• [Material shown]:
=== Begin Enclosure ===

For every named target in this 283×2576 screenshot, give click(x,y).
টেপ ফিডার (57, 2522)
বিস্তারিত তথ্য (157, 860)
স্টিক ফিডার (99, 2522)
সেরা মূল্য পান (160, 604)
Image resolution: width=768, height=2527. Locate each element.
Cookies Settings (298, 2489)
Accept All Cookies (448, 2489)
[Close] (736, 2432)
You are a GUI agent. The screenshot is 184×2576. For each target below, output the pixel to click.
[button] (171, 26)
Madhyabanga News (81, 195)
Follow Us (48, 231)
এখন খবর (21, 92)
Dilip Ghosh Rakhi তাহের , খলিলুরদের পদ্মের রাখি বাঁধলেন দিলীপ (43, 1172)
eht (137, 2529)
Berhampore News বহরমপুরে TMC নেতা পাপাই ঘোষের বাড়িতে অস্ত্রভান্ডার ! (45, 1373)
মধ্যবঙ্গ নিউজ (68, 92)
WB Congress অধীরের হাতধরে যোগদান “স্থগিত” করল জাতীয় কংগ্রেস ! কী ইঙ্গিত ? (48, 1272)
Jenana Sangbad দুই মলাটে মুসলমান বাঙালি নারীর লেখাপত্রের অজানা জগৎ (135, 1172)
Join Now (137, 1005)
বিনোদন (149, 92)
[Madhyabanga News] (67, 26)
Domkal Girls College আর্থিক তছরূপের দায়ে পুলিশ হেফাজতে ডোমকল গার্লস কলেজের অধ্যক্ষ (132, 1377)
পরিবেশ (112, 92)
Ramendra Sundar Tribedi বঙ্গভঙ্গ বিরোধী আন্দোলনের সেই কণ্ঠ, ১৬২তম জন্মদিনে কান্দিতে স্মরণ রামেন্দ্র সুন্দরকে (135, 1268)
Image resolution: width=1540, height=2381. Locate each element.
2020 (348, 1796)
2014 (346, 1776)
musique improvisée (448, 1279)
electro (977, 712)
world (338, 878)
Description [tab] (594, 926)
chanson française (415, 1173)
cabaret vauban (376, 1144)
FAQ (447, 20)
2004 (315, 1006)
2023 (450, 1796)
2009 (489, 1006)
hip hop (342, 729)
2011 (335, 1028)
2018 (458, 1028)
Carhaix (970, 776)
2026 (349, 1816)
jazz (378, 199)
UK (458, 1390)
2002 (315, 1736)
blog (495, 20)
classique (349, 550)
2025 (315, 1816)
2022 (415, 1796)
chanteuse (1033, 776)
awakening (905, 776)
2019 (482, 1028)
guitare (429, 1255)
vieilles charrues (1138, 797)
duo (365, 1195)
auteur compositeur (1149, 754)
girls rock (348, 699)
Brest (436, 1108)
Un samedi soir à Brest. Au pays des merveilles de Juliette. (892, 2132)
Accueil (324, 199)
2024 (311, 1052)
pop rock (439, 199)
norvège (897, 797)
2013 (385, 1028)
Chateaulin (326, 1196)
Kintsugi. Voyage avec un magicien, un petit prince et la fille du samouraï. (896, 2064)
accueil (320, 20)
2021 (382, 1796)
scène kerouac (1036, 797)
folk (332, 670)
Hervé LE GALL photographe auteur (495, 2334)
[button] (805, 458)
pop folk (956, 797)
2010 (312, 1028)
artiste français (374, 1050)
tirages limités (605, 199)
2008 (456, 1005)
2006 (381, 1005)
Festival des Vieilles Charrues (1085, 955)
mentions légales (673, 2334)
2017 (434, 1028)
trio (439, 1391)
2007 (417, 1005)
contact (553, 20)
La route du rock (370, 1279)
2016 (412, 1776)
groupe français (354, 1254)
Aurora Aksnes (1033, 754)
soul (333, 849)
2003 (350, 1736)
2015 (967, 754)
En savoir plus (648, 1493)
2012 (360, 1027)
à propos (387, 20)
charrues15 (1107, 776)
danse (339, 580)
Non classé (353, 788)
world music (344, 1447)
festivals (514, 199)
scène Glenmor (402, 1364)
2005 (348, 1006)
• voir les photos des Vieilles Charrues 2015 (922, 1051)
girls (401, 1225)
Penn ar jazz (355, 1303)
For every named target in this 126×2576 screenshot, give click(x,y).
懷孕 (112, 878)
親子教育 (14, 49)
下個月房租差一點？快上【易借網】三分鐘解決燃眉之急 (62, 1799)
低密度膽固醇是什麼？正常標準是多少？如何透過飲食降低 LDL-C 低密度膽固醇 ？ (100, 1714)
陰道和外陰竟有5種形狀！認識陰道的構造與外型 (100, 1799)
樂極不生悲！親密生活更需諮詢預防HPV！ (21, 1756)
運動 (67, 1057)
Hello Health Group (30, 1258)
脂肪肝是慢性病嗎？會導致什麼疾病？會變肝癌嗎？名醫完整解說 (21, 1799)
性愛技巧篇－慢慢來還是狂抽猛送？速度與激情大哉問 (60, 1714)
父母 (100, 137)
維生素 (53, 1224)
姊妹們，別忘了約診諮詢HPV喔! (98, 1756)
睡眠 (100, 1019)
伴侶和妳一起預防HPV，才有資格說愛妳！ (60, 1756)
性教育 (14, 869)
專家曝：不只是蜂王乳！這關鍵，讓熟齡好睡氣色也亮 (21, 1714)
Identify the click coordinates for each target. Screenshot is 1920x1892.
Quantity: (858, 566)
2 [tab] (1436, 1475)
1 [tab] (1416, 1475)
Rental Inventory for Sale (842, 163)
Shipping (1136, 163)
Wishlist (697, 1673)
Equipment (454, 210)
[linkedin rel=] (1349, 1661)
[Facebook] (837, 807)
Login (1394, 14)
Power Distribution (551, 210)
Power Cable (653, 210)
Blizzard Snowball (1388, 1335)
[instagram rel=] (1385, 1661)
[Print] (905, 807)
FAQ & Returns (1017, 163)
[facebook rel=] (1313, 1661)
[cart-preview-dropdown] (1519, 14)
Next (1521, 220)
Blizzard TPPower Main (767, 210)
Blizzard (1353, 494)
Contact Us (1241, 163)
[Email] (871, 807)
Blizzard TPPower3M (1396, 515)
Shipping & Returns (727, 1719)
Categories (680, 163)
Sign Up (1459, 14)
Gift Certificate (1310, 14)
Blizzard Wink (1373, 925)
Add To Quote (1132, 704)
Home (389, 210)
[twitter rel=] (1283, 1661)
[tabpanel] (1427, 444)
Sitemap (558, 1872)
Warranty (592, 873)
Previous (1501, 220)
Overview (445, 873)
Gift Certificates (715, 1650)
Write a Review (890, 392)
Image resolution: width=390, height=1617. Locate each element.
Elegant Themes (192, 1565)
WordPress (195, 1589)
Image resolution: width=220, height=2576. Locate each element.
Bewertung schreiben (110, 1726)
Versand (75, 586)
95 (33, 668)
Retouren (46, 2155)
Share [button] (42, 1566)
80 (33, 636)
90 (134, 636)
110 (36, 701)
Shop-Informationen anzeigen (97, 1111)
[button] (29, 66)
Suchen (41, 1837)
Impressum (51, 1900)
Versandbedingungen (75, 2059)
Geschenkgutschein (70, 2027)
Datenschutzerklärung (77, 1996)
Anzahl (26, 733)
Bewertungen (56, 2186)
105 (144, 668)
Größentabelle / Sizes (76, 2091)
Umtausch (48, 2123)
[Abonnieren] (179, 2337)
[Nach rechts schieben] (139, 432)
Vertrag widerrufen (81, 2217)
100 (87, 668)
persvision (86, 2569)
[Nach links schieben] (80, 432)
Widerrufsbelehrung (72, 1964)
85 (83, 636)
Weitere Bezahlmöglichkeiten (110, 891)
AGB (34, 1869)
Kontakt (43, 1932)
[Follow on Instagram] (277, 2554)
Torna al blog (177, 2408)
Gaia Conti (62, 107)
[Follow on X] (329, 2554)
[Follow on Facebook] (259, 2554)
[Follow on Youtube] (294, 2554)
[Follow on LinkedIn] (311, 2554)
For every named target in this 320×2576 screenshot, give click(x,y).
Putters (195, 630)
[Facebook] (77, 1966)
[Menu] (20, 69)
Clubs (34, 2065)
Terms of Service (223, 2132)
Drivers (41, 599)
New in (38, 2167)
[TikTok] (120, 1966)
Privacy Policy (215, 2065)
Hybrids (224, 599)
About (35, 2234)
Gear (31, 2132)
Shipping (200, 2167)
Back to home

=== End Enclosure ===

• [Task goal]:
Lines wanted from the listing above: the line with "Datenschutzerklärung (77, 1996)" up to and including the line with "85 (83, 636)". Please write them out exactly, adding nothing else.

• [Written response]:
Datenschutzerklärung (77, 1996)
Anzahl (26, 733)
Bewertungen (56, 2186)
105 (144, 668)
Größentabelle / Sizes (76, 2091)
Umtausch (48, 2123)
[Abonnieren] (179, 2337)
[Nach rechts schieben] (139, 432)
Vertrag widerrufen (81, 2217)
100 (87, 668)
persvision (86, 2569)
[Nach links schieben] (80, 432)
Widerrufsbelehrung (72, 1964)
85 (83, 636)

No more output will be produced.